Information philosophy proposes four such processes, all driven by random possibilities.
-
For Shannon, there must be multiple possible messages. If there is only one possible message, no information is communicated.
- For the universe, without newly created phase-space possibilities, the universe would be closed and suffer a "heat death"!
- Ernst Mayr called Darwinian evolution a two-step process. Without chance variations, there would be no new species.
- For the two-stage model of human free will, without the mind producing random new thoughts, there would be no free actions.
The universe began with primeval quarks, gluons, electron, and photons. In the first few minutes after the origin, the
cosmic creation process produced the earliest information structures, protons and neutrons. 380,000 years later, the ionized plasma cooled to the surface temperature of the Sun and allowed those protons and electrons to form atoms, making the universe transparent. That allowed us today to see back in time to the cosmic microwave background.
Galaxies, stars, and planets began to form about 400 million years after the origin.

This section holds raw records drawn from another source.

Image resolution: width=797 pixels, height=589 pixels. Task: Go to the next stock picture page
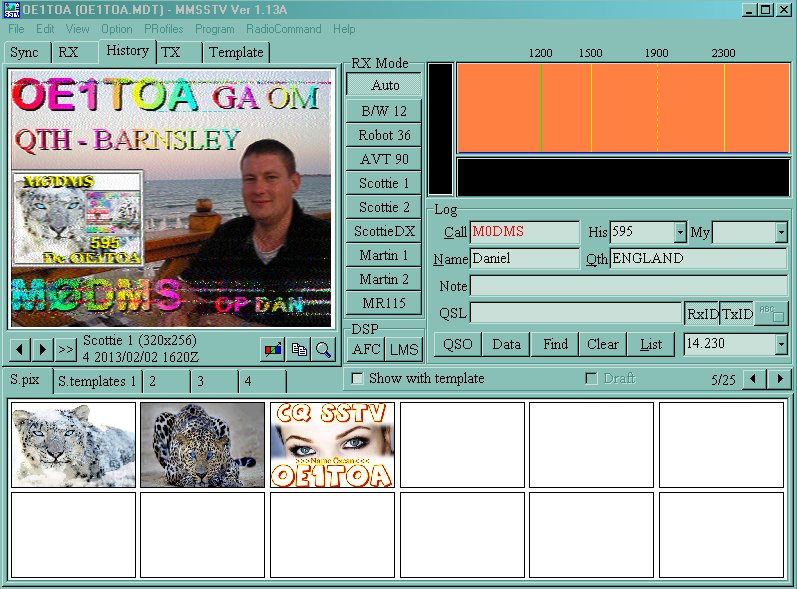click(780, 380)
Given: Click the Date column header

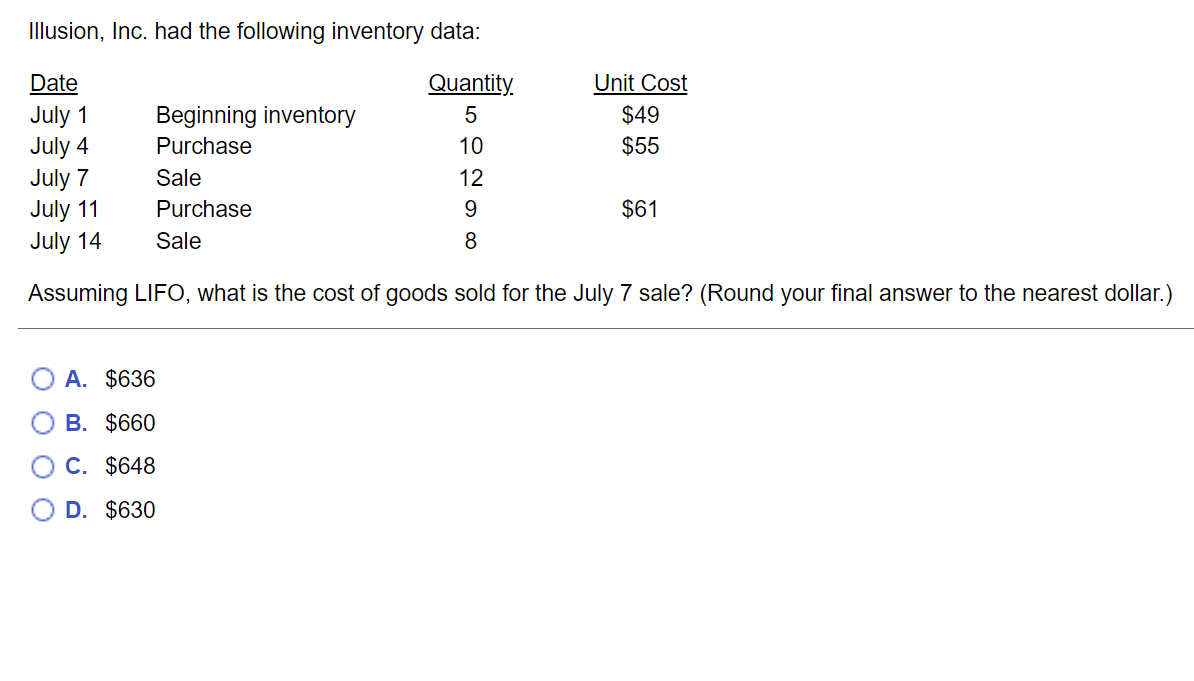Looking at the screenshot, I should pyautogui.click(x=53, y=83).
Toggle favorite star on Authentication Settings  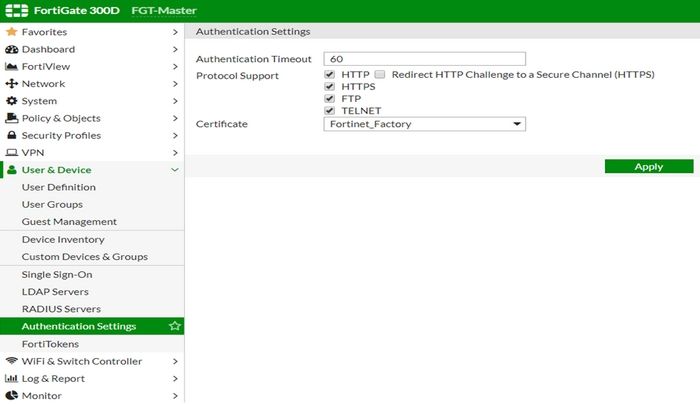[x=175, y=326]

The Sun, a population I star, formed only about 4.5 billion years ago, along with its planets, and
life emerged rather quickly about a half-billion years later.
We discussed how
Erwin Schrödinger famously argued that
life “feeds on negative entropy.”
Schrödinger’s source for negative entropy was our Sun. With the bright Sun as a heat source and the dark night sky as a heat sink, the Earth is a thermodynamic engine.
But Schrödinger
didn't know how the Sun (and all the stars) came to be such a source of negative entropy. That Eddington, Layzer, and I have explained.